Nidaa Badwan is a Palestinian artist from Gaza. In November 2013, she was harassed by some Hamas officers when she was working with some youth in an arts program and was questioned about why she was hanging out with males and why she was in jean overalls. She was forced to sign a paper saying she would not come out of her house unless she was traditionally dressed and behaved herself “properly.” She was physically hit by them for her “impertinence.”
The next day she refused to leave her room, where she has been for over a year where she has been creating photographs. “The moment I started to feel that my simplest rights were snatched away from me in Gaza, the besieged city I live in, I decided to abandon the world to create my own.” She takes photographs of herself in naturally lit compositions filled with her personal items and has been posting these images through social media. These crisp, jewel-like self-portraits— like crying while cutting onions, pouring a red liquid (blood?) over her in response to the ALS Ice Bucket Challenge, working in her studio, buttoning a man’s shirt surrounded by her rolled clothing— are painterly, vibrantly colorful, and classically arranged.

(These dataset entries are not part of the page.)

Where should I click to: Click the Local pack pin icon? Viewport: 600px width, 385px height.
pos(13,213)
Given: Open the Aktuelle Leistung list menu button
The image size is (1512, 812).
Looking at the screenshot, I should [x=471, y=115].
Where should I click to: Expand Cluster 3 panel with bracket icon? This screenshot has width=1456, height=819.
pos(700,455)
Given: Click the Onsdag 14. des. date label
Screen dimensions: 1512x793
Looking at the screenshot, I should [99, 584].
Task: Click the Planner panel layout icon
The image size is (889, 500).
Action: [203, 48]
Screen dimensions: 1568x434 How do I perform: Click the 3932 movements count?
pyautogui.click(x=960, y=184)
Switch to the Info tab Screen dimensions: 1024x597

She claims that in isolation in her secluded room, she has been able to attain greater freedom than what she had in the streets of Gaza. “Isolation gave me the ability to create a new language, every item in my room could tell a different story; the ladder, the clothes, and even the bed! I could change their colors, omit or add new items. I waited relentlessly every single day to catch the perfect moment so that I could depict new photos using the sunlight, photos that can be felt rather than seen.” This series of photographs she has named “100 Days of Solitude,” after Gabriel Garcia Marquez’s One Hundred Years of Solitude.
Understanding this context of her work— the rich tapestry of her room and belongings contrasted with the chaos, violence, and repression outside her windows— makes her photographs incredibly powerful and poignant. She recently had a show of her photographs in Jerusalem, but of course, would not attend the opening.